> **PROBLEM DESCRIPTION**
Print exactly the lines below between the line holding "Click the plus" and the line holding "Task: Choose Use bbox values as-is option", inclusive, and nothing more.

> **DATA SUPPLIED**
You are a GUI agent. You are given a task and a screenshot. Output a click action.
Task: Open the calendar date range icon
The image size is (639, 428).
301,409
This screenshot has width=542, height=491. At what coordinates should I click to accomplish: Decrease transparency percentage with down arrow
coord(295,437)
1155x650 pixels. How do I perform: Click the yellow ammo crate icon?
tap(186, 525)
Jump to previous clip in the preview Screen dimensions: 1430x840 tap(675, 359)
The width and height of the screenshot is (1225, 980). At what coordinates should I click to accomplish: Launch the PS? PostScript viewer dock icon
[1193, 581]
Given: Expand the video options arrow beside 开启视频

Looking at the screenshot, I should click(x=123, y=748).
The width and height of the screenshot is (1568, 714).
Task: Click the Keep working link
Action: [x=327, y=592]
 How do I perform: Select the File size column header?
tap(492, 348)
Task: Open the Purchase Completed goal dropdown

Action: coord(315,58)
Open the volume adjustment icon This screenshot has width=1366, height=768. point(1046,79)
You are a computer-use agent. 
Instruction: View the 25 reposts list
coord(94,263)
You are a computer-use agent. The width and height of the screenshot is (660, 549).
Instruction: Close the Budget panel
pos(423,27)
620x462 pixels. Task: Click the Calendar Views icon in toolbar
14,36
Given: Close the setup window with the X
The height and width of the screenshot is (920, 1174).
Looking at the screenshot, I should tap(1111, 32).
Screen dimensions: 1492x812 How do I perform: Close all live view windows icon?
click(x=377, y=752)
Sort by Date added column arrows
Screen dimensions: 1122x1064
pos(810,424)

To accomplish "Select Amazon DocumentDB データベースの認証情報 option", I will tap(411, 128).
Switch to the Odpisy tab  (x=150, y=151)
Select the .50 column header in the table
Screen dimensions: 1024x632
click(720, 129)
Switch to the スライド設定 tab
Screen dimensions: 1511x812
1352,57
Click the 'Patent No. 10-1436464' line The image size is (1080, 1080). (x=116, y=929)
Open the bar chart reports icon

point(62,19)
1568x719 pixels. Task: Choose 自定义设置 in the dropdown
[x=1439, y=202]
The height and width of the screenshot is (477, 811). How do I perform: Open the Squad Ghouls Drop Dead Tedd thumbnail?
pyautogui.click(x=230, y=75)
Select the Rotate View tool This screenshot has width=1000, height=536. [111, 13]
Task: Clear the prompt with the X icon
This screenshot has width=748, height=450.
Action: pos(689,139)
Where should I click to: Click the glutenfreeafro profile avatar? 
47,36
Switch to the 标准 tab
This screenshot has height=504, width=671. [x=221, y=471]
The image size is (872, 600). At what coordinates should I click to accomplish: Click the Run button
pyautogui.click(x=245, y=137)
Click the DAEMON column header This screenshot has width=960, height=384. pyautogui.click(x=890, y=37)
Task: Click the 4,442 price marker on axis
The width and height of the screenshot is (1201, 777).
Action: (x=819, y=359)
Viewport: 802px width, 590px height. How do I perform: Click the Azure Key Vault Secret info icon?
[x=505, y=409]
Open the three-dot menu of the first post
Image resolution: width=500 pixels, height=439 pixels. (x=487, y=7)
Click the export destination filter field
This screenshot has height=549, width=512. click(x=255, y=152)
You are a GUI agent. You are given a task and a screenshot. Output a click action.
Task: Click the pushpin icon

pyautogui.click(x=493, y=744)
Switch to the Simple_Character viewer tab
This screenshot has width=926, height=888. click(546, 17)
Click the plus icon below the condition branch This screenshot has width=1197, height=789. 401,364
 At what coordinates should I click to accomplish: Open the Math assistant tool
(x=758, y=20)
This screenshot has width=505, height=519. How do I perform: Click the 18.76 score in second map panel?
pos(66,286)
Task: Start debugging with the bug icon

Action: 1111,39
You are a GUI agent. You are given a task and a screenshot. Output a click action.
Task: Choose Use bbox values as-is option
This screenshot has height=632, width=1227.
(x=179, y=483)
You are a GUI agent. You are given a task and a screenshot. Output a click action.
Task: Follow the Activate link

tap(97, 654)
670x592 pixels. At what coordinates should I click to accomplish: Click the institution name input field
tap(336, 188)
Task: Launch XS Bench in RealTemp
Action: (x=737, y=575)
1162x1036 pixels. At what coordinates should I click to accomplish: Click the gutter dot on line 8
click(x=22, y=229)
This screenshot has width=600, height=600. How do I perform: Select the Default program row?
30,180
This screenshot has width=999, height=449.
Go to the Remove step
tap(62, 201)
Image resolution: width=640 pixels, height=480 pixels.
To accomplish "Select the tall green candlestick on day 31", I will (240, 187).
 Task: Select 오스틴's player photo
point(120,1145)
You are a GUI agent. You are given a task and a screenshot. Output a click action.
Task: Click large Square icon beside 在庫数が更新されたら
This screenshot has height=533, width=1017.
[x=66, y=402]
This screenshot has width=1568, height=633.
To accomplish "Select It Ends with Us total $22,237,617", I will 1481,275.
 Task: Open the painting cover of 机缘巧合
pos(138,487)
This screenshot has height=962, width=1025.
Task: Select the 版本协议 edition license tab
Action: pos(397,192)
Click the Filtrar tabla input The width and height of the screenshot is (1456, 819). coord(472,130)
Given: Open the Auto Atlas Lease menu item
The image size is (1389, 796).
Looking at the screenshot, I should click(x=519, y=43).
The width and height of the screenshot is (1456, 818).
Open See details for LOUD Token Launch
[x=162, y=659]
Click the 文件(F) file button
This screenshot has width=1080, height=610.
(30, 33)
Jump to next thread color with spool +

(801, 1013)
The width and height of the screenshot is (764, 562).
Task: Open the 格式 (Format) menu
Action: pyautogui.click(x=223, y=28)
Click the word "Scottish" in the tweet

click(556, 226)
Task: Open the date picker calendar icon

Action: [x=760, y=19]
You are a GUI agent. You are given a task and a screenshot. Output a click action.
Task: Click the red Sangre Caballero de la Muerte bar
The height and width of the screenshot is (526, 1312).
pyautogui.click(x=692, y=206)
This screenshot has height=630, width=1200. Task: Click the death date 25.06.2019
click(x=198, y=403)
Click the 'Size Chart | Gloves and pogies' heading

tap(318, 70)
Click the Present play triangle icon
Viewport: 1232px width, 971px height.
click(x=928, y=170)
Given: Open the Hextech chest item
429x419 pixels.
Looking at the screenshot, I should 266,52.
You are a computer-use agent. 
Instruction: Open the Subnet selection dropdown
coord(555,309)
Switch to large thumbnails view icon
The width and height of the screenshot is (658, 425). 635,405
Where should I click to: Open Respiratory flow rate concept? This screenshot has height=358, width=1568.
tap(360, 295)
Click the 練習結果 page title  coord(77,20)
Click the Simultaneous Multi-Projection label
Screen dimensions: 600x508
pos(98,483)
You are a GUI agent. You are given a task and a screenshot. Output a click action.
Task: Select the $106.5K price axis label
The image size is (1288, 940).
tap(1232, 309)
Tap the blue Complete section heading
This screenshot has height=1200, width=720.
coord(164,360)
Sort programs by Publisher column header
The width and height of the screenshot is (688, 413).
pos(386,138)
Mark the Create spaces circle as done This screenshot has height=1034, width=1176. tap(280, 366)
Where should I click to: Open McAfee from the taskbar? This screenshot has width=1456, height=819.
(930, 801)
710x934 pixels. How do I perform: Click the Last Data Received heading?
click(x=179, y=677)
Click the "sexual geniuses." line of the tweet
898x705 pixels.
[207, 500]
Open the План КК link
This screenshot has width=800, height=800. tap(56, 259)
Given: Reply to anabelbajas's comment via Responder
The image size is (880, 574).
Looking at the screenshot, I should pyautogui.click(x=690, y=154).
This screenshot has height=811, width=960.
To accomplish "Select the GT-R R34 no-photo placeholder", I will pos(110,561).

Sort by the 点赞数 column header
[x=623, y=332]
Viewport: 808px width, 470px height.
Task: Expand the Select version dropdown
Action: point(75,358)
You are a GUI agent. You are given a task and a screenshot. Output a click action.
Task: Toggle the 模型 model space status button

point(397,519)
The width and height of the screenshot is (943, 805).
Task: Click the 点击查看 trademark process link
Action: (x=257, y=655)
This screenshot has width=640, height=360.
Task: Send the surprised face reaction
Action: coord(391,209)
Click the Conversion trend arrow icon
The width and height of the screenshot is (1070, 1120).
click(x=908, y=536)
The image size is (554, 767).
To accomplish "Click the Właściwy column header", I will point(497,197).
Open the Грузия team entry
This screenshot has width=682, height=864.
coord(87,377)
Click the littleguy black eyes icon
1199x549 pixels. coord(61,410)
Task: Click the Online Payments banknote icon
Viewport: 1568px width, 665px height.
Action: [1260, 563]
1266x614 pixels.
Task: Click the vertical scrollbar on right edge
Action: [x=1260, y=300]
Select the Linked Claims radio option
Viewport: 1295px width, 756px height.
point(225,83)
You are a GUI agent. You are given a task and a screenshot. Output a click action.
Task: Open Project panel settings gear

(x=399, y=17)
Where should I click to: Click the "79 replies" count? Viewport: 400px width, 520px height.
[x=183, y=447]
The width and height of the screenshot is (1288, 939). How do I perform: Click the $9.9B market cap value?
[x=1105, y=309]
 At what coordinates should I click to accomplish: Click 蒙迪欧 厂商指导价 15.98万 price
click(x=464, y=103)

> **SOLUTION TO THIS TASK**
Click the plus icon below the condition branch This screenshot has width=1197, height=789. 401,364
 At what coordinates should I click to accomplish: Open the Math assistant tool
(x=758, y=20)
This screenshot has width=505, height=519. How do I perform: Click the 18.76 score in second map panel?
pos(66,286)
Task: Start debugging with the bug icon

Action: 1111,39
You are a GUI agent. You are given a task and a screenshot. Output a click action.
Task: Choose Use bbox values as-is option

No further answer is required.